Jove, $6.99, ISBN 0-515-13332-9
Historical Romance, 2002
Oh, poor, poor Jeanette “Jenna” Campbell. No husband, a bluestocking, plain, and branded in the arm with some scar-like thing – now all she needs is a herbal pouch and she’ll be the newest target in my Kill a Stereotype dart game. When her father finds her a husband from distant Barbados, what can she do? She packs up, brings along a loyal companion, and loses her chaperone when said chaperone encounters an accident. Now all we need is a pirate to hijack her ship.
So here comes Alex Leslie. An ex-Culloden survivor who spends his time saving Scottish kiddies and finding them new homes, he soon find himself playing privateer and plundering English ships with his royalist French second-in-command.

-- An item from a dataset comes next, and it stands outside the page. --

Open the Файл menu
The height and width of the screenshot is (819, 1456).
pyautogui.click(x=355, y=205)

Needless to say, if you’re British and you wish that for once in fiction that an English accent isn’t equivalent to automatic villainy, stay far away. When the French, hitherto the only race lower than the British in the hierarchy of villains, band together with the Scots to pee all over the English, you know things can’t get worse.

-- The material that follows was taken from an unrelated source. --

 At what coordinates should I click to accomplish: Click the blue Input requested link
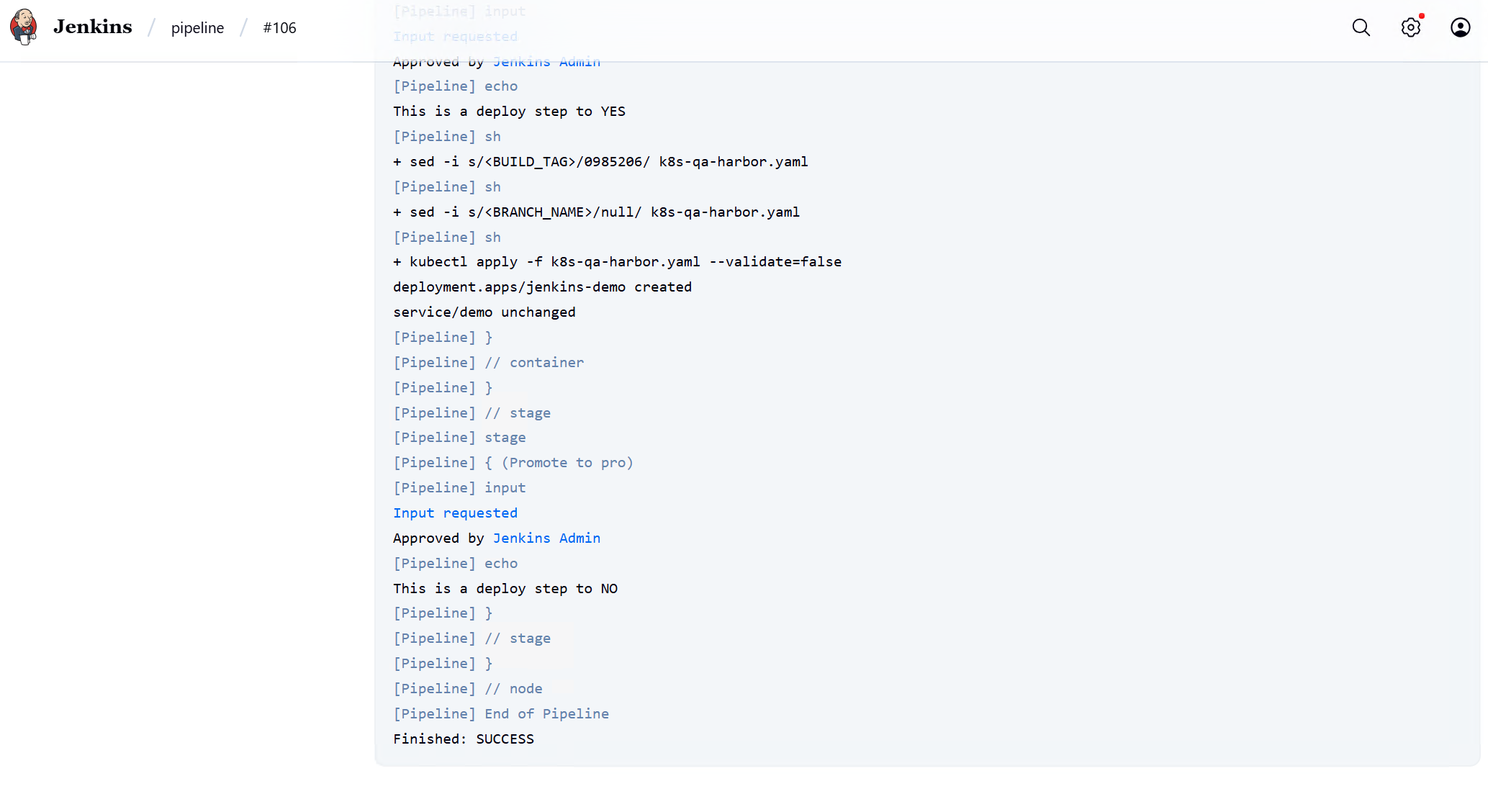click(x=455, y=513)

Wait, how about kids? Yes, two annoyingly upbeat kids who keep hiding in our hero’s ship and causing lots of trouble? Precious kids who sound like matchmaking grannies or Fraggle Rock bastard spawns, whichever suit the author’s whims? Meet Meg and Robin, two evil creatures who deserve to spend eternal torment in the worst of Dickensian industrial hell.
On their own right, Alex and Jenna are actually intelligent people with decent chemistry and sympathetic backgrounds. Sure, they deserve a romance to last a lifetime. But I can tell you, they can do better than this story that barely manages to rise above the same old humdrum plot blahdom. If I cheer The Diamond King to the finishing line, it’s because those two lovebirds are pretty decent people who deserve better. This story? Ask me in two days time and I doubt I can remember much about it.